A Security Council committee on Friday placed three North Korean companies on a UN blacklist for aiding Pyongyang's missile and nuclear programs, eliciting a sharp rebuke from a North Korean envoy. The North Korea sanctions committee met a Friday deadline set by the Security Council on April 13 to produce a list of goods and North Korean entities to be blacklisted under Security Council resolution 1718, passed after Pyongyang's October 2006 nuclear test.
The three companies put on the list are Korea Mining Development Trading Corp, Korea Ryongbong General Corp and Tranchon Commercial Bank, according to a copy of the committee's decision obtained by Reuters. The decision said the three companies were linked to the military and active in procuring equipment and financing for North Korea's ballistic missile and other weapons programs.
The blacklisting prohibits companies and nations around the world from doing business with the three firms, but the impact of the action might be largely symbolic. One Western diplomat said the three blacklisted firms had subsidiaries that also would be subject to UN sanctions.
Committee members also decided to ban the import and export of items on an internationally recognised list of sensitive technologies used to build long-range missiles capable of delivering weapons of mass destruction. The committee's decision came in response to a Security Council statement condemning North Korea's April 5 long-range rocket launch and demanding tougher enforcement of financial sanctions and an arms embargo against Pyongyang.
-- Britain says assets of the three firms must be frozen
-- US envoy says decision is 'serious, credible response'
Prior to the launch, the sanctions committee had not met for two years. The committee is comprised of the United States, Britain, France, China, Russia and 10 other Security Council members. Britain's UN Ambassador John Sawers said the decision meant that UN member states would be obligated to freeze the assets of the three firms, adding that the measures were "legally binding on all UN member states."

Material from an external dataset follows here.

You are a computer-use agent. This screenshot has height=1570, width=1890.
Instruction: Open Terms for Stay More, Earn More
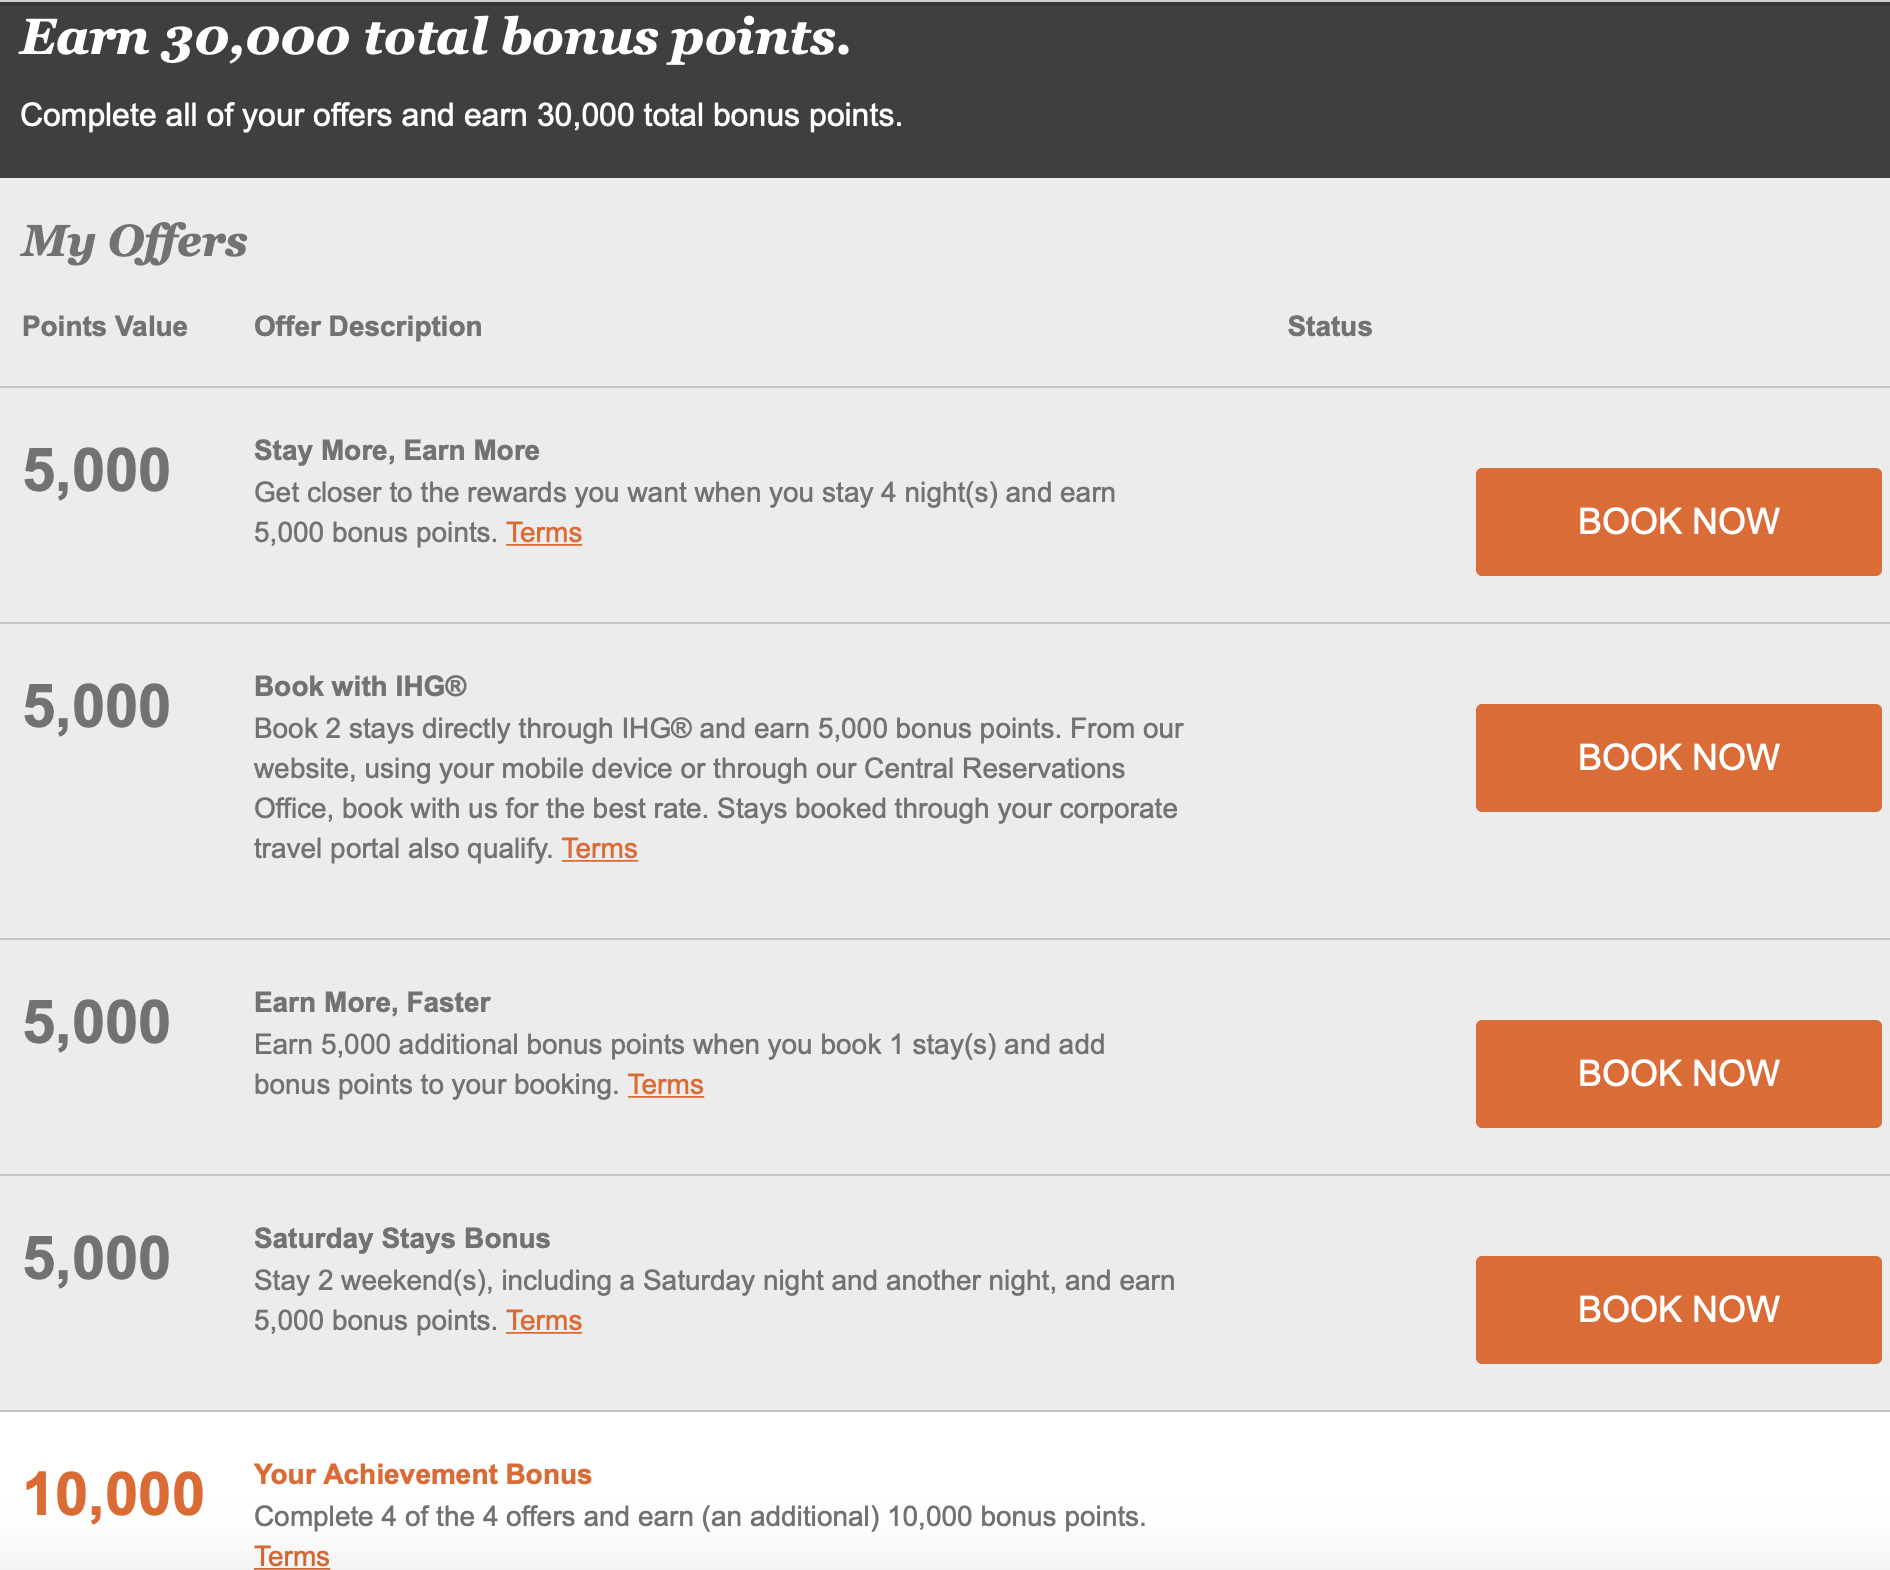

He said the unanimous agreement within the committee was "a major step forward in terms of international action to disrupt and deter (North Korea's) WMD and ballistic missile programs." A US official told Reuters the committee's decision was "a serious and credible response to the launch." North Korea's Deputy UN Ambassador Pak Tok Hun told reporters that his country rejected Friday's decision.
"The discussion on the sanctions in the Security Council against (North) Korea for its satellite launch is itself a wanton violation of the United Nations charter," Pak said. "It is the inalienable right of every nation and country to make peaceful use of outer space," he said. "That is why we totally reject and do not recognise any sort of decision which has been made ... in the Security Council."
The United States, Japan and South Korea have accused Pyongyang of launching a ballistic missile in violation of Security Council resolution 1718 of October 2006 that forbids North Korea from firing such missiles. North Korea says it launched a satellite and was not in breach of the resolution. The United States had originally proposed a list of 11 North Korean firms it had hoped to blacklist, and Japan added three more firms.
The list was trimmed in response to objections from Russia, China and several other delegations, council diplomats said. After the Security Council's statement on April 13, Pyongyang announced it would boycott six-nation nuclear disarmament talks and restart a plant that makes bomb-grade plutonium.
It threatened war with South Korea if it joined a US initiative to halt the proliferation of illicit weapons. Even though resolution 1718 imposed financial sanctions, banned arms sales and imposed a limited trade embargo on North Korea, the measures were largely ignored once Pyongyang returned to aid-for-disarmament talks with the United States, China, Russia, Japan and South Korea in 2006.